A barca e os ratos
Ao cheiro do naufrágio, diz-se, os ratos são os primeiros a abandonar o navio. Para este país, seria um exagero falar de navio: a governação mais se assemelha a uma barca furada e a afundar-se aceleradamente. Quanto aos ratos, a velha máxima não deixa de conter alguma verdade: na noite de 7 de Junho, no Hotel Altis, os ratos foram à rua comprar tabaco, foram ver se chovia, foram jogar ao berlinde, foram ocupar-se dos mais diversos afazeres, para não terem de ficar ali a assistir àquela derrocada.
Foram os primeiros a abandonar a barca? Não, essa parte da máxima já não é tão aplicável. Demoraram algum tempo, porque o naufrágio já tinha começado há muito e eles ainda ali estavam, a banquetear-se lautamente. A estes ratos, falecem os sentidos apurados, o olfacto, o ouvido, a esperteza sempre alerta de alguém que luta pelas mínimas migalhas como quem luta pela vida.
Os ratinhos do campo, esses sim, teriam pressentido à distância os primeiros sinais do naufrágio. Mas estamos a falar de ratos da cidade, gordos e anafados. Entre eles contam-se talvez menos ratos de sacristia que no tempo de Guterres, mas sobram, em compensação, os ratos de secretaria, de ministério, de administração, os ratos diplomados, engenheiros, doutores e arquitectos, os ratos banqueiros que são amparados na crise pelo dinheiro do nosso IRS, os artistas da evasão fiscal, da falência fraudulenta, da prescrição de processos e da derrapagem de orçamentos – todos habituados a sentarem-se de perna traçada e a serem servidos de fatias cada vez mais suculentas retiradas ao erário público.
Como podiam estes nababos e sibaritas ter intuído o naufrágio, quando, para eles, a vida é tão bela? A crise económica mundial, disseram-nos durante algum tempo, é dos outros – até descobrirem que a crise económica podia dar jeito como argumento eleitoral – afinal a tormenta também dá jeito ao navegador incompetente, para não se saber quem ou o quê causou o naufrágio. Depois vieram as sondagens, para os tranquilizarem um pouco mais. O problema é que as sondagens, se são encomendadas para efeitos de propaganda, acabam por toldar o entendimento. E os ratos cor-de-rosa continuaram no regabofe, descansados da vida, deles, que é tão boa.
Quando, subitamente, naquela noite fatídica, os ratos se aperceberam que a barca metia água por todos os lados – aí reagiram rápidos como o relâmpago.
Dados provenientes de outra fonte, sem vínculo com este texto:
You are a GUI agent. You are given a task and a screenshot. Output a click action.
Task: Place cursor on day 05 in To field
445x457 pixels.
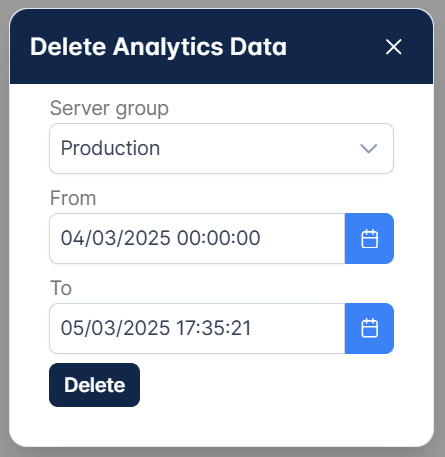click(x=72, y=328)
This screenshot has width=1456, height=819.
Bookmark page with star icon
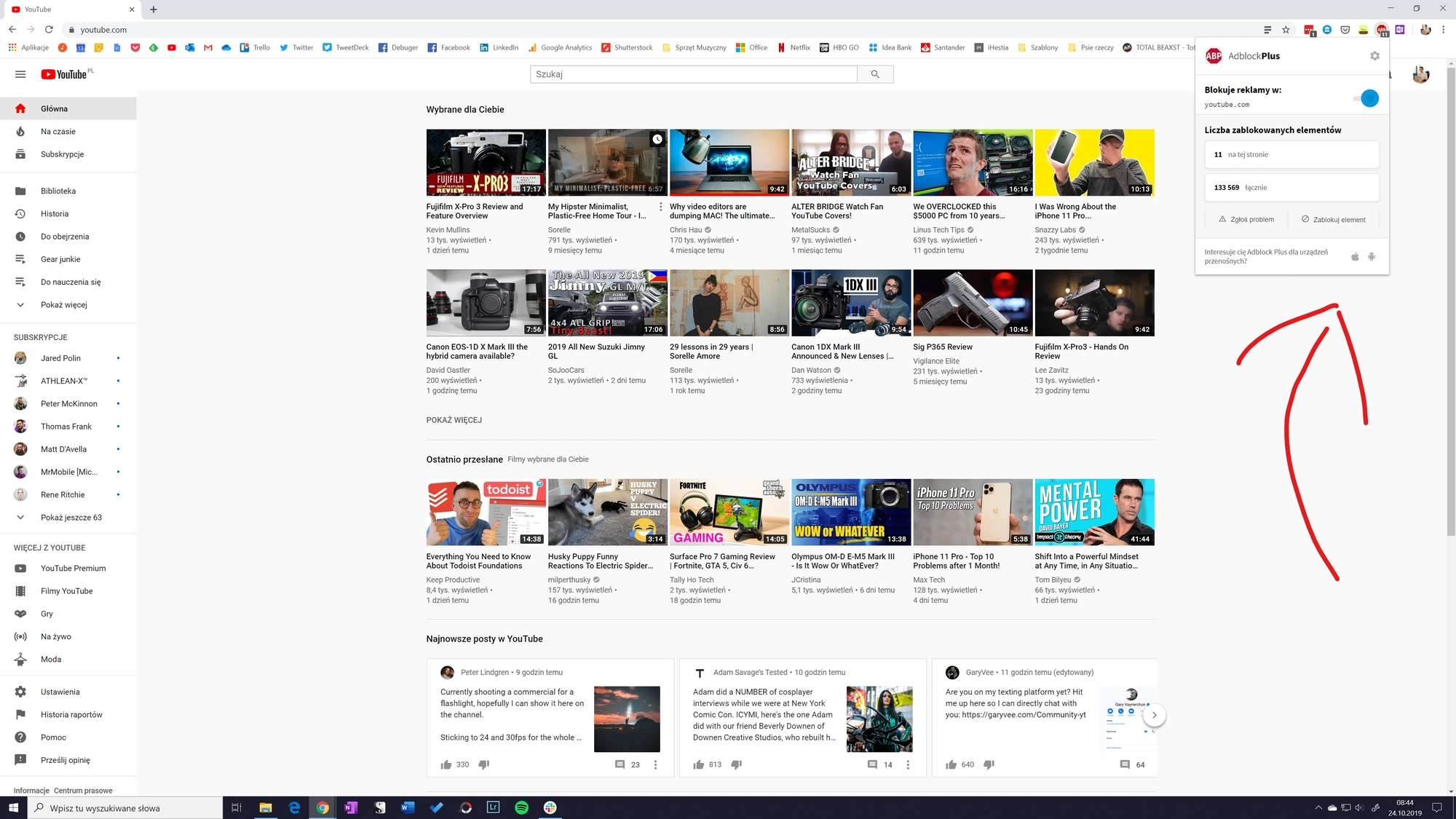coord(1286,30)
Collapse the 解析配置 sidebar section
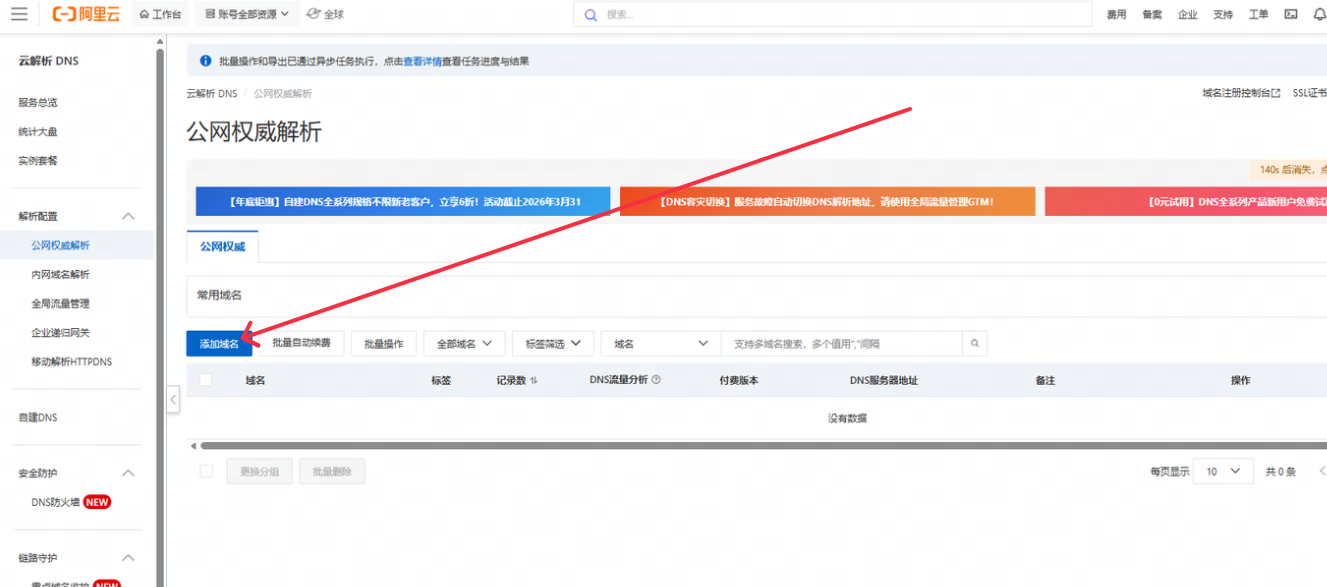The width and height of the screenshot is (1327, 587). tap(128, 216)
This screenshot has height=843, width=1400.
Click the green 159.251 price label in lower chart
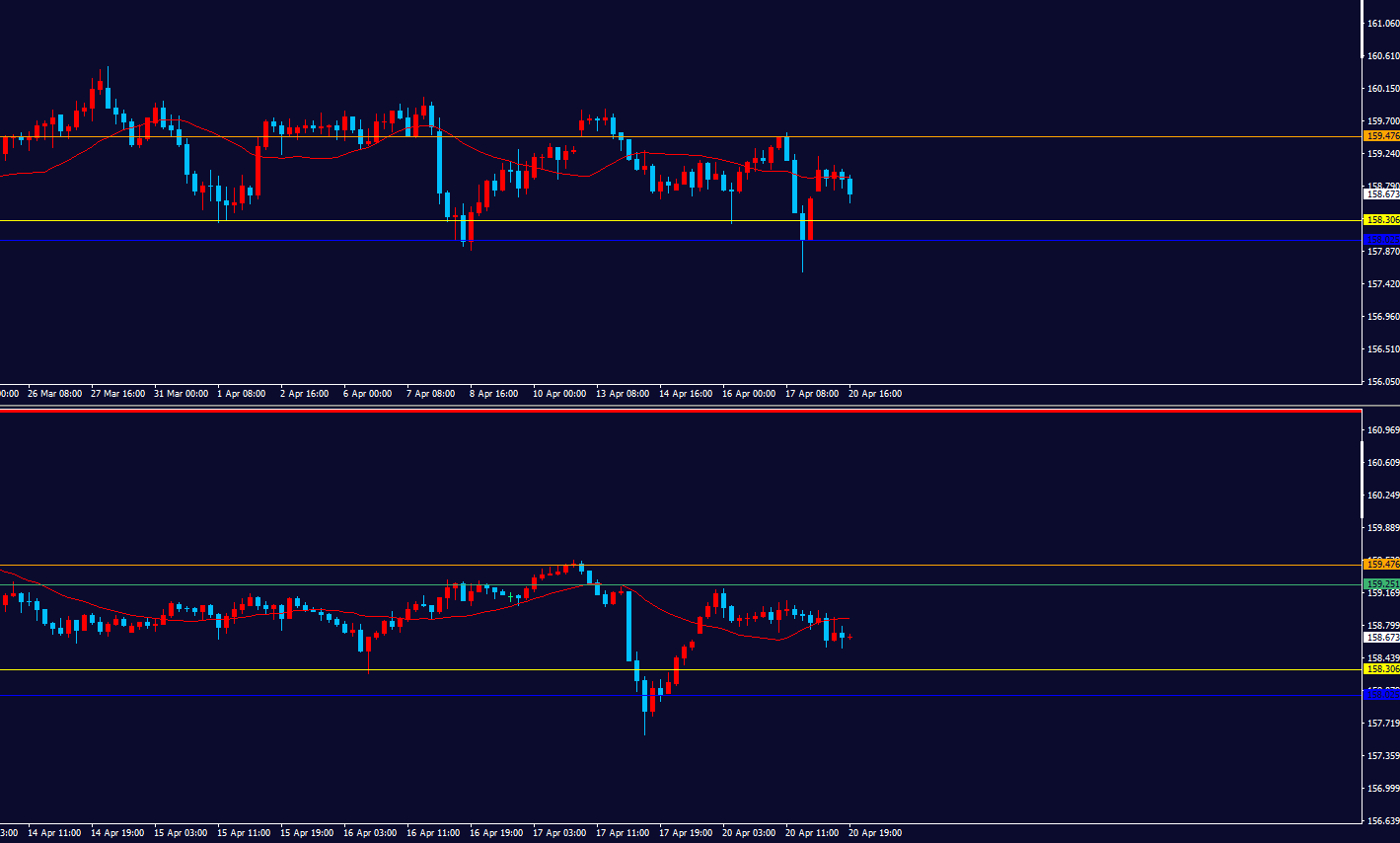pos(1381,584)
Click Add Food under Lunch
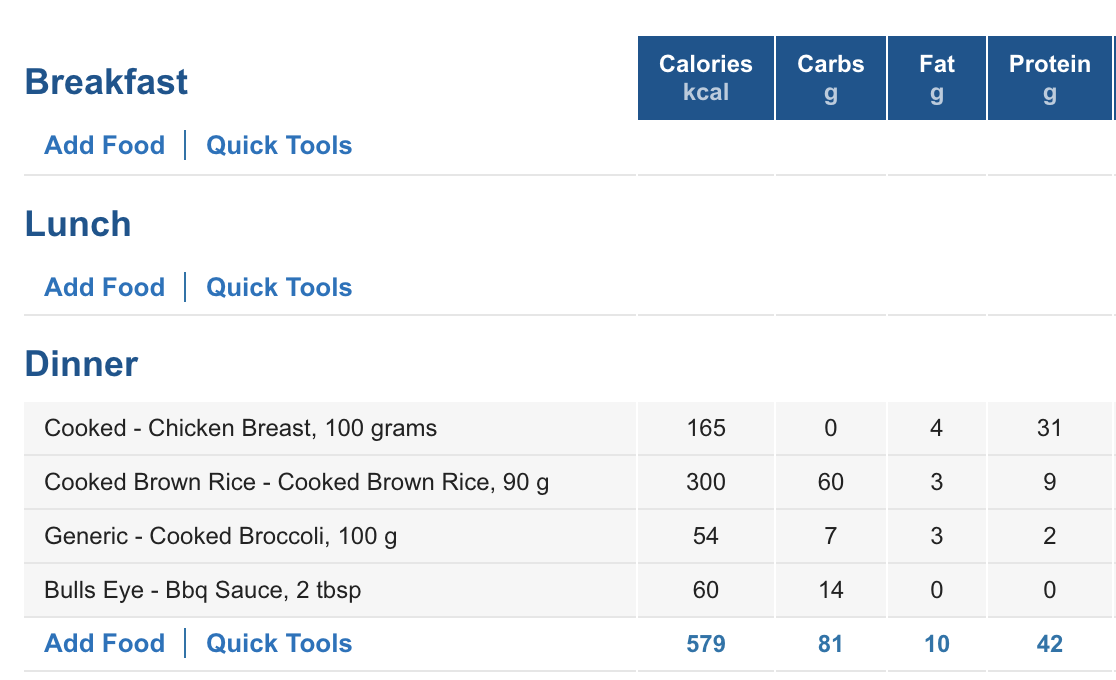The width and height of the screenshot is (1116, 680). [104, 288]
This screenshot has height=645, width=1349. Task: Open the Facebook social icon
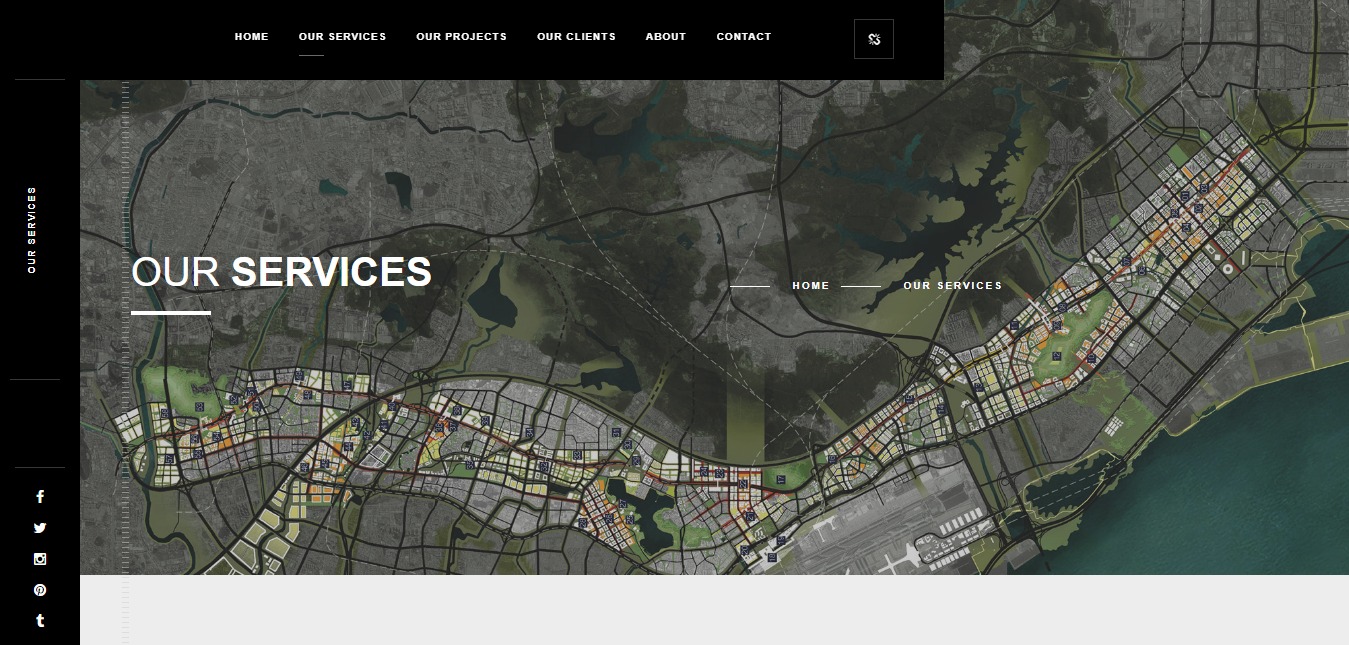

E tentaram fazer jus à velha máxima que lhes atribui a primazia no abandono, na fuga, na deserção. Demasiado tarde: antes deles, já o eleitorado tinha virado as costas à barca furada, tinha ocupado os poucos salva-vidas disponíveis e tinha-se posto ao fresco.
Restava então aos ratos escaparem sorrateiramente pela porta dos fundos, atirarem-se à água e tentarem nadar até terra firme. Nisso, verdade se diga, têm-se exercitado abundantemente nos últimos tempos (ele foi o Sócrates e a Rodrigues a fugirem dos estudantes da António Arroio pelas traseiras, ele foi o Teixeira dos Santos a fugir dos depositantes do BPP, ele foi o Mário Lino no Altis a mostrar como sabe aprender com os colegas na arte da fuga).
Daqui até Outubro, com a acalmia de lutas sociais tão frequente no Verão, podem ter sorte e conseguir nadar até à praia. E, em Outubro, outros virão, talvez ratos cor-de-laranja, para continuarem a saquear a despensa da barca. E certamente não serão melhores. Mas também não serão piores, por muito que os ratos cor-de-rosa, no meio da sua debandada, ainda tentem agitar espantalhos e papões. Papões são todos eles, rosas e laranjas, ratos-papões que serão postos em fuga quando o exemplo da luta dos professores frutificar a todo o país e se tornar o eixo verdadeiro de construção duma alternativa política.